Jesus said to his disciples: “To you who hear I say, love your enemies, do good to those who hate you, bless those who curse you, pray for those who mistreat you. To the person who strikes you on one cheek, offer the other one as well, and from the person who takes your cloak, do not withhold even your tunic. Give to everyone who asks of you, and from the one who takes what is yours do not demand it back. Do to others as you would have them do to you. For if you love those who love you, what credit is that to you? Even sinners love those who love them. And if you do good to those who do good to you, what credit is that to you? Even sinners do the same. If you lend money to those from whom you expect repayment, what credit (is) that to you? Even sinners lend to sinners, and get back the same amount. But rather, love your enemies and do good to them, and lend expecting nothing back; then your reward will be great and you will be children of the Most High, for he himself is kind to the ungrateful and the wicked. Be merciful, just as (also) your Father is merciful. “Stop judging and you will not be judged. Stop condemning and you will not be condemned. Forgive and you will be forgiven. Give and gifts will be given to you; a good measure, packed together, shaken down, and overflowing, will be poured into your lap. For the measure with which you measure will in return be measured out to you.”(Luke 6: 27-38)

Reflection

These words – at turns variously challenging, confusing, and vexing – aren’t just the heart of Jesus’ Sermon on the Mount but the very heart of the Christian gospel. It is the inverse logic of the kingdom of God.
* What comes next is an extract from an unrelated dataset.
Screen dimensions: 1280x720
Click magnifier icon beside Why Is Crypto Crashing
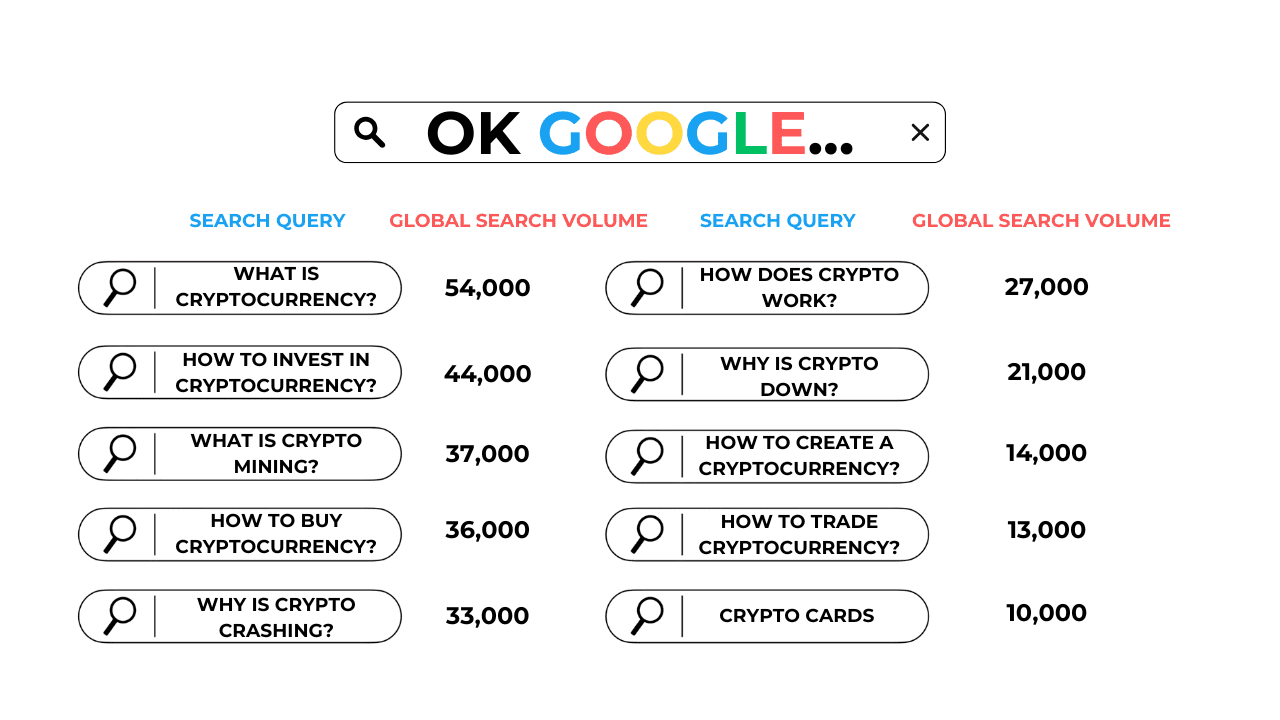[x=120, y=616]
What he means, I think, is simply this: Where else do you find the invitation to love your enemies, do good to those who hate you, bless those who curse you, and more? Pretty much nowhere. Why? Because it makes no sense.

Jesus comes, you see, to proclaim a kingdom that is in almost every way different from the kingdom of the world, the kingdom that says you should look out for number one, that you love those who love you and hate those who hate you, that life is meant to be lived, finally and always, quid pro quo.

So after setting out his vision for the Christian life, he does two things.

First, he assails the logic of the kingdom of the world. How can we honor things we do out of our own self-interest? Doing good to those who do good to us, loving those who love us, may be the norm, but it is essentially self-centered and nothing to be admired or emulated. And following in that pattern won’t move us beyond the violence-saturated and scarcity-driven history of the world. We have to find a new way forward.

Second, he offers the only motivation strong enough to withstand the pull of the culture to look out first and foremost for our own interests and invite us to take that new path. He point us, that is, to the very nature of God – the one who is merciful and loving even to those who don’t deserve it.

And that includes us.

The only thing that invites love that transcends self-interest, you see, is being loved. And the one thing that prompts mercy that is not self-serving is receiving mercy. So Jesus directs our attention to God, the one who abounds in compassion, mercy, love, and forgiveness.

And because that’s so hard for us to believe, Jesus ultimately won’t just talk about that love, he’ll show hit, spreading his arms wide upon the cross to offer God’s loving embrace to each and all of us.

 Prayer of The Day

Dear God, immerse us in your mercy that we might be merciful, submerge us in your love that we might be loving, bathe us in your compassion that we might be compassionate. Teach us to love as you loved.

Daily Note

What makes Christians different and what makes Christianity distinct from any other religion?  It is grace — treating others, not as they deserve, but as God wishes them to be treated — with loving-kindness and mercy. God is good to the unjust as well as the just.  His love embraces saint and sinner alike.  God seeks our highest good and teaches us to seek the greatest good of others, even those who hate and abuse us.  Our love for others, even those who are ungrateful and selfish towards us, must be marked by the same kindness and mercy which God has shown to us.  It is easier to show kindness and mercy when we can expect to benefit form doing so.  How much harder when we can expect nothing in return. 

Our prayer for those who do us ill both breaks the power of revenge and releases the power of love to do good in the face of evil.  How can we possibly love those who cause us harm and ill-will?  With God all things are possible.  He gives power and grace to those who believe and accept the gift of the Holy Spirit.  His love conquers all, even our hurts, fears, prejudices and griefs.  Do you know the power of Christ’s redeeming love and mercy?